* **COMPITO 1**
Rispondi a queste domande sul brano dedicato all'incendio della cattedrale di Parigi.
(a) A che ora circa e in quale data è andata a fuoco la cattedrale?
(b) Quanto tempo dopo un denso fumo di identità avvolgeva già la cattedrale?
(c) Su quali cause si ripiegava fin dal primo momento, escludendo un'origine dolosa?
* **COMPITO 2**
Continua il brano sull'incendio della cattedrale di Parigi subito dopo l'ultima frase riportata.

* **BRANO DA LEGGERE**
________

Sicuramente la si ricostruirà com'era e dov'era, contribuendo così
a darle un po' di più, sotto ogni aspetto critico, l'irrealtà di
un'icona e la realtà di una cartolina.
Fumus identitatis
Alle
ore 18.50 circa di ieri, 15 aprile 2019, è andata a fuoco la
Cattedrale della Madonna di Parigi.
Circa
venti minuti dopo, già un denso fumo di identità avvolgeva
la cattedrale, più denso addirittura di quello fisico che si
sprigionava dal tetto in legno e dalla guglia che bruciavano.
In
pratica, non stava bruciando un'importantissima e antica chiesa
cattolica, ma tutta una serie di identità concentriche, che
partivano da quella parigina per arrivare in un istante prima a
quella francese, e poi a quella europea e infine a quella mondiale,
tout court.
Mentre
ardeva tutto questo simbolo, avvolto dal fumo del legno, delle
impalcature di restauro e delle identità, già serpeggiava in
parecchi una certa qual delusione. Fin dal primo momento, infatti, si
tendeva ad escludere un'origine dolosa
ripiegando su un corto circuito, o comunque su qualcosa partita dal
cantiere di restauro. Nessun attentato, nessuno stato islamico,
nessun terrorista di qualsiasi genere che dà fuoco all'identità
europea, ma un banale e normalissimo incidente. Vittorio Feltri era
già pronto.

________

* **DATI FORNITI**
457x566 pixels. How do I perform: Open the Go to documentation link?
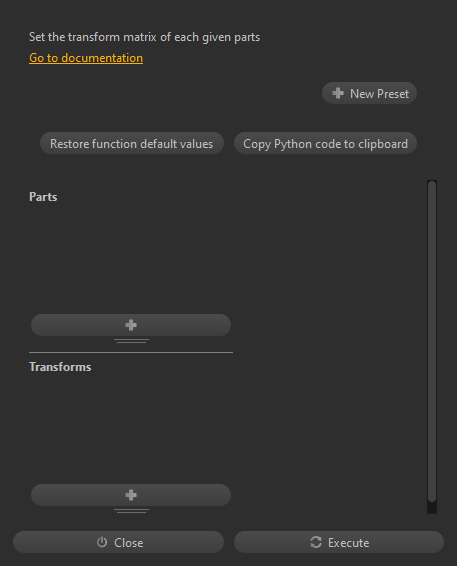[x=86, y=58]
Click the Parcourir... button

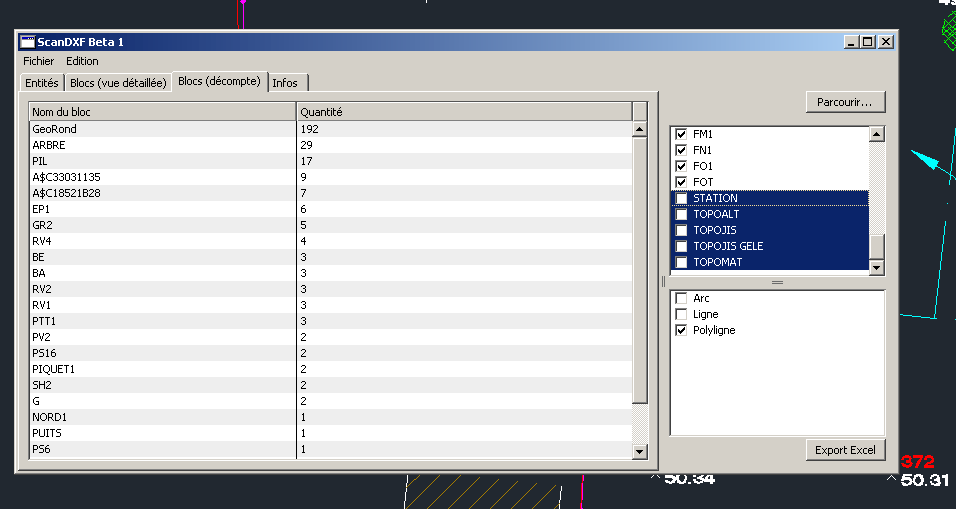[845, 102]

________

* **RISPOSTA SCRITTA 1**
(a) Alle 18.50 circa del 15 aprile 2019.
(b) Circa venti minuti dopo.
(c) Su un corto circuito, o comunque su qualcosa partita dal cantiere di restauro.

* **RISPOSTA SCRITTA 2**
Una
mezz'ora dopo, si ricordava come la cattedrale della Madonna di
Parigi avesse già subito distruzioni nel corso della sua lunga
storia. Particolarmente gettonata, perlomeno nei commenti televisivi
e giornalistici dall'Italia, la devastazione che
avrebbe subito nel 1871 da parte dai Comunardi,
autentici mostri assetati di sangue che la avrebbero data alle fiamme
e distrutta. Per la cronaca, i Comunardi si limitarono ad incendiare
alcune panche e alcune sedie, senza fare praticamente nessun danno.
Nel frattempo, i pii e devoti Versagliesi di Thiers erano impegnati a
distruggere coscienziosamente tutto il resto di Parigi, facendo circa ventimila morti (e demolendo poi l'antica città per fare spazio, a scopi militari, ai boulevards).
Qualche
minuto dopo, sempre in mezzo a un densissimo fumo identitario che si
spandeva oramai su tutta quest'Europa assediata dai corti circuiti, e
mentre persino il presidente Macròn si sentiva bruciare assieme alla
cattedrale, crollava la Flèche,
la guglia, manufatto di 745 tonnellate assolutamente finto. Era stato
realizzato nel 1860 dal famoso architetto Viollet
Le-Duc, specializzato nel
rifare ogni cosa più antica di prima. Era lo stesso, per fare un
esempio, che aveva preso una cittadina di origine medievale
completamente in rovina e semidisabitata nel sud della Francia,
Carcassonne, e la aveva ricostruita come a quell'epoca si immaginava
il Medioevo. Da allora, Il ne faut pas mourir sans avoir vu
Carcassonne (la versione
francese del “Vedi Napoli e poi mori”).
In
mezzo a tutti questi fumi e crolli di guglie, poco dopo si cominciava
a ricordare ogni 12 secondi che la cattedrale della Madonna di Parigi
è il monumento più visitato del mondo.
D'accordo il simbolo dell'Europa cristiana e l'identità, ma
un'occhiata all'industria turistica deve comunque essere data.
Cominciavano le previsioni sulla ricostruzione; un giornalista
italiano residente a Parigi continuava a ripetere che sua figlia, una
bambina di 9 anni, forse sarebbe potuta entrare di nuovo nella chiesa
quando avrebbe avuto quarant'anni.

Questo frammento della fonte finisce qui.